Where are you running that tcpdump? How is it connected?

As you have configured any traffic on those VLAN will leave port 4 tagged. So if you have the hypervisor connected to port 4 it will see them. If there's another switch in between that will need to pass those VLANs tagged.

It's important to realise than packet tagged with VLAN 1 is not the same as untagged packets.
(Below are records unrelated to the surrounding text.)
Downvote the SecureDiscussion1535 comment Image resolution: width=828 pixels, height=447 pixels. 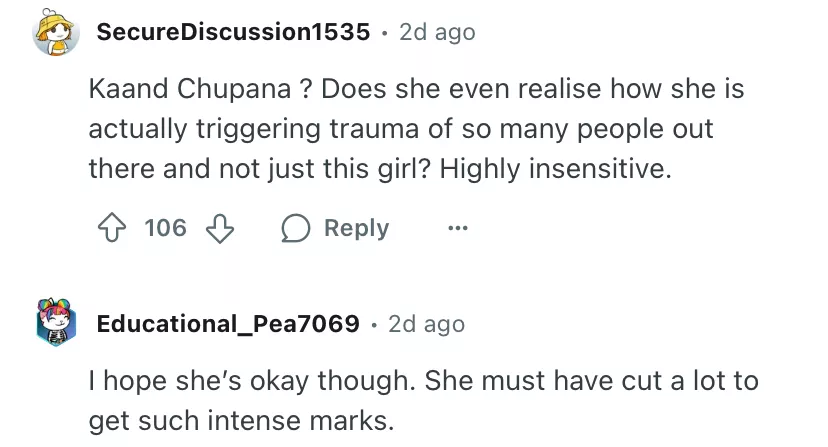click(217, 228)
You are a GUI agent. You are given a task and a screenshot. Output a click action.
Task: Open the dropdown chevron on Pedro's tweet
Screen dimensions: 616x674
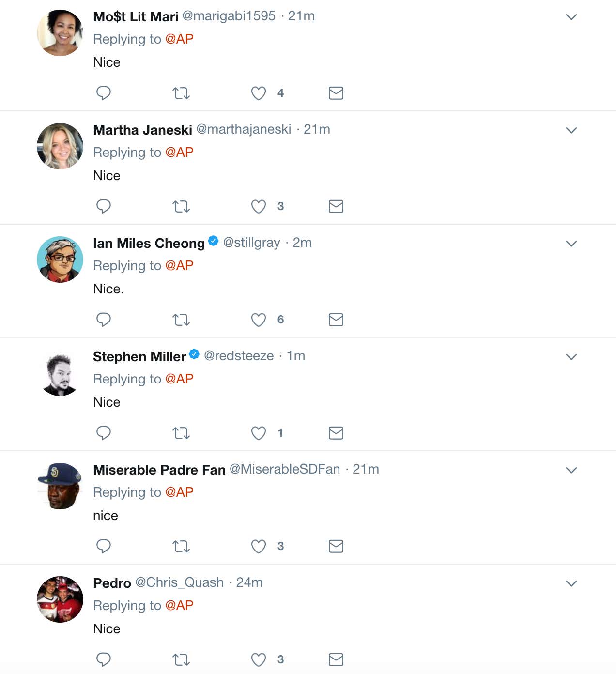tap(571, 583)
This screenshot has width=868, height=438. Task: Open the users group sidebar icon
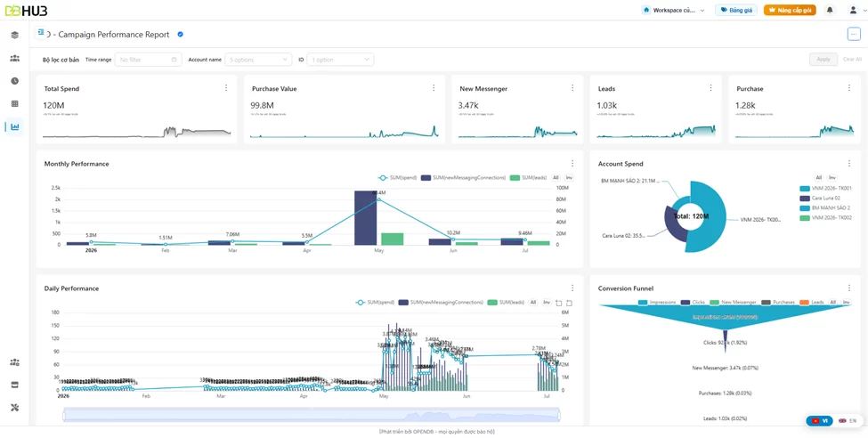[x=14, y=58]
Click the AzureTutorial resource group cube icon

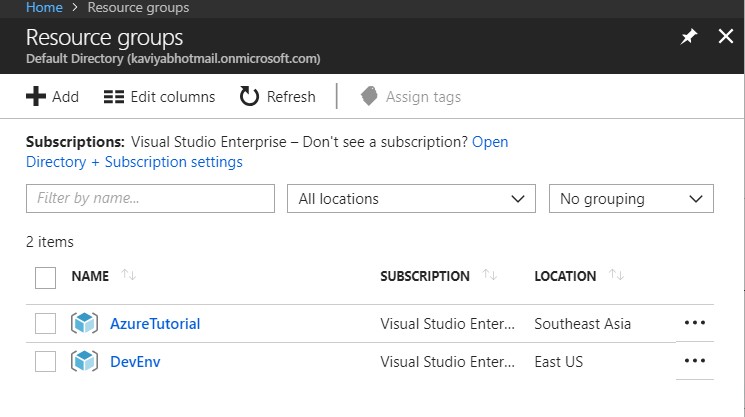(x=84, y=324)
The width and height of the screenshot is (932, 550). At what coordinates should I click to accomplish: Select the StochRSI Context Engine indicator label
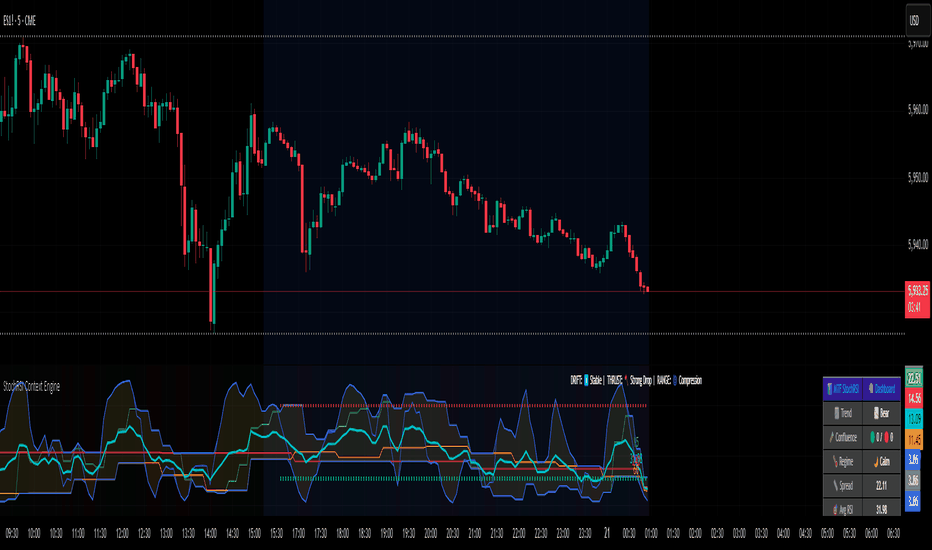[x=32, y=386]
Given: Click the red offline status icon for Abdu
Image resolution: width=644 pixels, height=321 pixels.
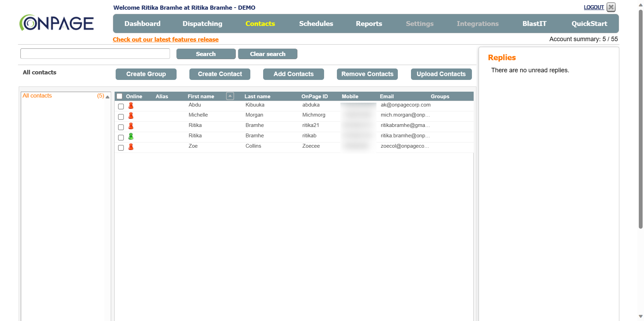Looking at the screenshot, I should [x=131, y=106].
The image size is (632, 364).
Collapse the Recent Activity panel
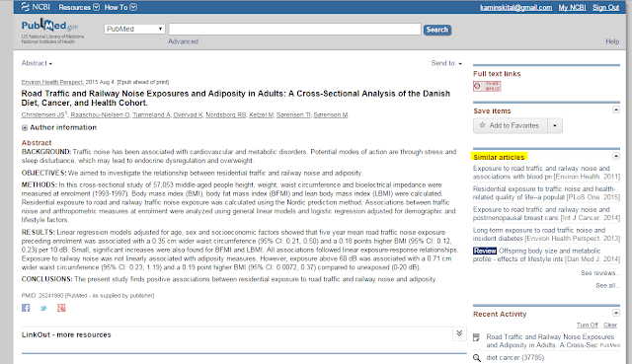tap(616, 313)
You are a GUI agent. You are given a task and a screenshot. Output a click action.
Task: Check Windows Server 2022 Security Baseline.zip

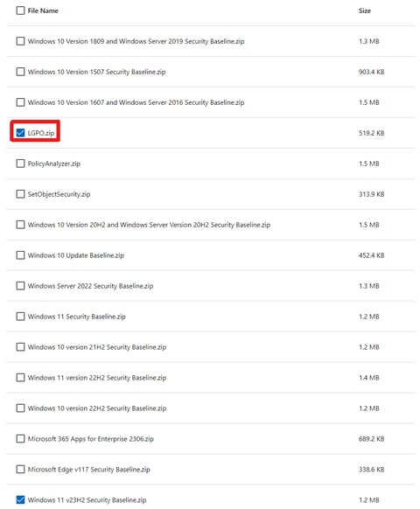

Those two are often conflated and both shown as 'VLAN1'. So, yes, you could pass out VLAN1 packets tagged but it's almost certainly not what you want to do!
https://docs.netgate.com/pfsense/en/latest/vlan/security.html#using-the-default-vlan-1

Steve

furom

@stephenw10 said in Please help with switch/vlan (802.1q) setup on Netgate 2100:

Where are you running that tcpdump? How is it connected?

As you have configured any traffic on those VLAN will leave port 4 tagged. So if you have the hypervisor connected to port 4 it will see them. If there's another switch in between that will need to pass those VLANs tagged.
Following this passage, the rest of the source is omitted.